The moment an idea or creative concept is documented, on paper or electronically, it is automatically protected by copyright. Because it is automatic in Australia, there is no official registry or application process for copyright protection

So how does this relate to our industry? Original Drawings, Sketches & Texts are also covered (just not directly mentioned above). Below are some court transcriptions freely available on the Australian Copyright Council website:

“Copyright in building plans

The Full Federal Court observed that in order for there to be an infringement it is not necessary to show there has been direct copying. Indirect copying is sufficient for an infringement to occur. It said for example, that copyright in a two-dimensional drawing may be infringed where the copying is carried out from a three-dimensional version of the drawing. It also accepted that copyright may be infringed where a person conveys information to anther person, who then carries out the copying.”

Databases and Copyright: Below is an extract from “Databases, Compilations, Tables & Forms” – “INFORMATION SHEET G060v11, February 2012” published by the Australian Copyright Council.

As much of BIM is database driven, the below is very relevant:

Court transcription:
“a 2009 decision by the High Court of Australia concerning Channel Nineʼs television schedules (known as “electronic program guides”) casts a great deal of doubt on the extent to which copyright will subsist in compilations that essentially contain only information.
In order for copyright to subsist in a work, the Copyright Act requires that the work be “original”. The judgments in the High Court case note that, in copyright terms, originality means that the literary work “originated” with the author – the author must not have copied it from someone else. The Court went on to say that the amount of skill, labour or expense expended by an author is not necessarily indicative of an “original” work.”

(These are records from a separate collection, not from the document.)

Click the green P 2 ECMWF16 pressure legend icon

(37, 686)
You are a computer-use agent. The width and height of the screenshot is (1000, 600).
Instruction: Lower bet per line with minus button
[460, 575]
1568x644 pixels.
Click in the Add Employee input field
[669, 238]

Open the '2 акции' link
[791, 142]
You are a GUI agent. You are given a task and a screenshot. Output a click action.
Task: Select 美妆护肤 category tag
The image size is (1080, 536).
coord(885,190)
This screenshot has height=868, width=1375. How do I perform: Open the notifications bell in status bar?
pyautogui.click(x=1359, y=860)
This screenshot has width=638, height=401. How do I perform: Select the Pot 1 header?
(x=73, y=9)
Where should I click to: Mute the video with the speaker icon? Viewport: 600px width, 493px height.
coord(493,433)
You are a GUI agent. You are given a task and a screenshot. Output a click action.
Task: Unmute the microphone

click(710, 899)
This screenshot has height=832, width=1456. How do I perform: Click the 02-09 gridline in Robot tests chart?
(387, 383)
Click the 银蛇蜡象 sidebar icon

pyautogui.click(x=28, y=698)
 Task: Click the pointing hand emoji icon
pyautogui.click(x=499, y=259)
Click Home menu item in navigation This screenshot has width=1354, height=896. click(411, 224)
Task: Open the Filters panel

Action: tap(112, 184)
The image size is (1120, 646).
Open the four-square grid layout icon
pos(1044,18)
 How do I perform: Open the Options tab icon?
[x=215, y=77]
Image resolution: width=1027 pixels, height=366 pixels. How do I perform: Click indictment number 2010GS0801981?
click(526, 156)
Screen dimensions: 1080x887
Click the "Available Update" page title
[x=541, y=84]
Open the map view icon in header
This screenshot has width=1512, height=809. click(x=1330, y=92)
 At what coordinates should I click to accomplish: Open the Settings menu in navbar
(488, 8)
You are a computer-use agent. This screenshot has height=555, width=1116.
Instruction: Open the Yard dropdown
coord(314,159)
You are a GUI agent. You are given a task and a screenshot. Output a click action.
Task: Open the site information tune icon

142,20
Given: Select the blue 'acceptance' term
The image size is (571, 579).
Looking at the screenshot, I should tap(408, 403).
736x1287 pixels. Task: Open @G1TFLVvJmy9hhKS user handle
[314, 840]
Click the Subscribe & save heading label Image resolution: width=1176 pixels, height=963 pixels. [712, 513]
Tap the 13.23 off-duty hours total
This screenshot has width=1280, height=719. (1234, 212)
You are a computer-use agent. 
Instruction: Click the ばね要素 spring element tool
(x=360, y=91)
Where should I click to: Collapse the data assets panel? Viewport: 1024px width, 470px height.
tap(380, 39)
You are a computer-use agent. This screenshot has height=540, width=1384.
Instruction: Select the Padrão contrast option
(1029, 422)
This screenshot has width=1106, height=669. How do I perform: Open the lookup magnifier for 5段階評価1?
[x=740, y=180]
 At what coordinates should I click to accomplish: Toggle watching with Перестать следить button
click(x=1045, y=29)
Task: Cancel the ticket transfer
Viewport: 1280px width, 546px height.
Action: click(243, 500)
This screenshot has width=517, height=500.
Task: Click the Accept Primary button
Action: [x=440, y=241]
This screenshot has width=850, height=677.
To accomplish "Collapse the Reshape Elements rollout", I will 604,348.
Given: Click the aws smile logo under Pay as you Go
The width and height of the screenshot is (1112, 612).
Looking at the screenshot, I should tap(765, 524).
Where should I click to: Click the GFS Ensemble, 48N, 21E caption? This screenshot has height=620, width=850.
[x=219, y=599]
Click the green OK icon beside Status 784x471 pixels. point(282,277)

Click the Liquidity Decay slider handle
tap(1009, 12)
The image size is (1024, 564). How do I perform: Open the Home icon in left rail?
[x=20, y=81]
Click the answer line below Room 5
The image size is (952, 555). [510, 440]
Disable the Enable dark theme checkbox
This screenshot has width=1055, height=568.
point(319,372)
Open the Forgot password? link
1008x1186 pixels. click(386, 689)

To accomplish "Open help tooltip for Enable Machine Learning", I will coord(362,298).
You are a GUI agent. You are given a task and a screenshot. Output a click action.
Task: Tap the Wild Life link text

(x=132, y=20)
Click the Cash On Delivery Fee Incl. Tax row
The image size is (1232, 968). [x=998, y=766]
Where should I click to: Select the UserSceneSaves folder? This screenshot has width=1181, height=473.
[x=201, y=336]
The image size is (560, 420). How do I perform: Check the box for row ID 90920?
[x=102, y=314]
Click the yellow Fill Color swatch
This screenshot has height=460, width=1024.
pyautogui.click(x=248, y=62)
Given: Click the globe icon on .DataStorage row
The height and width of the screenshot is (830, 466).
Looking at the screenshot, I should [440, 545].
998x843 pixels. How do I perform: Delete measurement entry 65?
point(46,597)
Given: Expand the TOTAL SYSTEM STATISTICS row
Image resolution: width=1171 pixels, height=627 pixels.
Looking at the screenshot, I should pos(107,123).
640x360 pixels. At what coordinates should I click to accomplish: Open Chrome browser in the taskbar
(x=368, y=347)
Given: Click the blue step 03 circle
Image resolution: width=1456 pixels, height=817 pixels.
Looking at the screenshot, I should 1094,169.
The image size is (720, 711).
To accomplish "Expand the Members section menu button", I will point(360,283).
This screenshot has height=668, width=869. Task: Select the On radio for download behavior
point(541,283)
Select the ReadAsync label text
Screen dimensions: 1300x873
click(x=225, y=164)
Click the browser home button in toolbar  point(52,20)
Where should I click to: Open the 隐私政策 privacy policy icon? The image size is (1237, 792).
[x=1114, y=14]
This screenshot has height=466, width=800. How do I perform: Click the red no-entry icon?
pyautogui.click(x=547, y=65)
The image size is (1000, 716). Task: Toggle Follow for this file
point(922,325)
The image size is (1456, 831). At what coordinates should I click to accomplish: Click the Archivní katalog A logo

The document then concludes:
“the following broad principles indicate that a compilation is protected by copyright:

• the individual or individuals who created the compilation can be identified;

• the creators used sufficient intellectual effort and creativity; and
• the creatorʼs intellectual effort and creativity is expressed in the resulting compilation.”

Trade Secrets and Confidentiality: When it comes to ideas, processes, workflows; i.e. “secret trade knowledge”; if a patient is not an appropriate method of securing IP, a confidentiality agreement may be considered. This is a legal signed agreement between parties, to not disclose specific information outside the confinement of a defined group.

Anyone in the industry whom has worked on Defence work or large tender bids may have had to sign a confidentiality agreement. One of the most famous trade secrets is the recipe for Coca Cola, and to date this method has worked in keeping the ingredients a secret. Confidentiality agreements can be used on specific projects or within an organisation. More information on Trade Secrets is available here: IP Australia

Conclusion: To claim IP Protection on an item it must be “Original”. You need to be able to identify exactly who created it (having the original IP item archived, including authored date will also help).  If it was created by multiple parties, it then becomes the IP of the authoring parties, and no one individual party can claim ownership (unless there is a predefined agreement).

From the above you can see there is no Black and White with IP law. As it is so grey, in the event there is an infringement, going to court may be the only way to resolve it. Thus weighing up the monetary value of the IP is essential in your IP protection plan. Even if the claimant wins the legal case, there are costs incurred.